At 11:00, I had to leave for a field trip at a local museum, that I had scheduled without realizing I had the conference that day. The field trip went really well — 15 students showed up (out of something like 33 in the class) and brought 4 friends, so we were a really large group. The Barrick Museum at UNLV has an amazing collection of pre-Columbian Mesoamerican art, from the collection of Mannetta Braunstein who has volunteered to lead my anthropology students through the galleries for the last three semesters now. If you’re in Vegas, you should definitely check out the Barrick!

With the field trip over, I headed back to the conference, hit the late afternoon session I talked about above, and then headed to Mark Cuban’s closing keynote. I have to admit, I didn’t really care much about Cuban — aside from making a huge business deal with a company that had no idea what it was doing (his billion-dollar sale of broadcast.com to Yahoo), what did he have to do with any off this? Why was he worth listening to? And for the first 15 minutes or so, I kept thinking this. “Be honest,” he said. It didn’t take a billion dollars to qualify him to say that — every blogger in the room knows that. “Be careful about ads.” Again, we know — many of us are attending sessions about ads precisely because we want to figure out how to deal with the pressures of advertising on our independent editorial voices. And so on — there was nothing that a Blogging 101 class wouldn’t cover in the first session.

But I enjoyed the keynote, and ended up staying even when it went over time, because a) as it happens, Cuban is a pretty engaging speaker, and b) it’s a different perspective. So many of us were there because of our passion for writing and a desire to make at least part of a living doing what we love, but Cuban isn’t really a writer, he’s someone in the public eye who found he had some things he needed to say. I think a lot of bloggers are in the same boat — they don’t care about writing, they care about telling their stories, and blogging, podcasting, making videos and uploading them to YouTube, Twittering, and all these other social media we’ve invented in the last few years offer them ways to do that.
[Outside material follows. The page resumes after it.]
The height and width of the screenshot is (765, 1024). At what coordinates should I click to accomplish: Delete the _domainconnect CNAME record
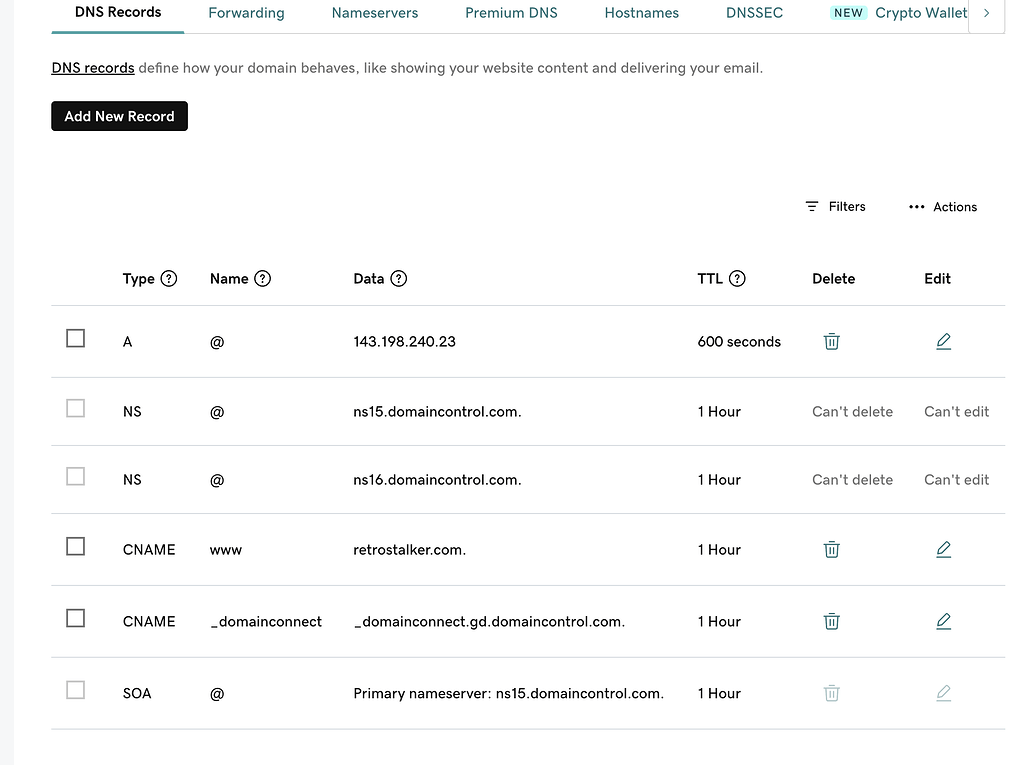pyautogui.click(x=831, y=622)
In the past, even someone with the clout of Mark Cuban would have had to, say, issue a press release or hold a press conference if he had something to say, and hope the media covered it fairly, if at all. Blogging gives Cuban some degree of control over how his stories are told — and some degree of feedback.

And along the way, I think he’s discovered, it’s fun, too.

So that was BlogWorld. I have a stack of business cards I need to go through and sites I need to look at and evaluate and see if they’re useful to me. I got some pretty good schwag, most of which has been distributed among my step-children already. I didn’t network too much, which is a shame — I’m not particularly good at it, but I’d hoped to meet at least a few fellow-minded bloggers. It’s a funny thing, though — I could have sat next to my favorite bloggers in the world and not known it, since I don’t know their faces and my eyes aren’t good enough to make out their names and sites on their badges without being painfully obvious. They oughtta print the site name HUGE so it can be seen quickly when people walk by! One other thing I noticed is that the conference was strongly conservative. There was a sub-conference of religious bloggers and another of milbloggers, which definitely shaped the overall feel of the event. In any case, I had fun and learned some things, and I’m looking forward to next year’s Expo.